The order of the bankruptcy court denying defendants discharge allowed plaintiff to pursue collection of its debt, because denial of discharge preserves the debtor's liability to creditors, and does not stop the administration of the case. (See 11 U.S.C. sec. 727.) Because defendants' debts were not discharged, and a judgment lien relates back to (and merges with) the filing of a writ of attachment, plaintiff's lien became effective in October 2002, when its writ of attachment was recorded. (See Code Civ. Proc., sec. 697.020; Diamond Heights Village Assn., Inc. v. Financial Freedom Senior Funding Corp. (2011) 196 Cal.App.4th 290, 302–303; see also Brun v. Evans (1925) 197 Cal. 439, 442–443.)
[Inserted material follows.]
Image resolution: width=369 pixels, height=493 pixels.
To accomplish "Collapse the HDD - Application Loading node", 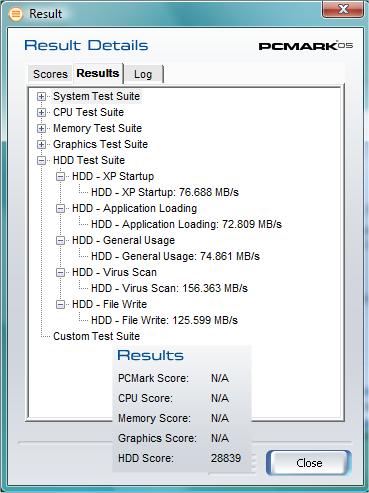I will pos(60,208).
The order is reversed and the matter is remanded for further proceedings consistent with this opinion. Appellants are to recover their costs on appeal.
The dismissal is not part of the record on appeal. Nevertheless, we take judicial notice, on our own motion, of the order of dismissal, and of the other appeals by these parties. (Evid.Code, secs. 452, subd. (d), 459.) The first appeal was filed on June 25, 2003, but was stayed by defendants' bankruptcy on September 15, 2003. The stay was lifted on August 24, 2012. On September 19, 2012, the appeal was dismissed as abandoned, having been mooted by entry of judgment.
That appeal was originally filed in March 2006, but was also stayed because of defendants' bankruptcy. It was dismissed in April 2011, after the bankruptcy stay was lifted and defendants failed to file an opening brief.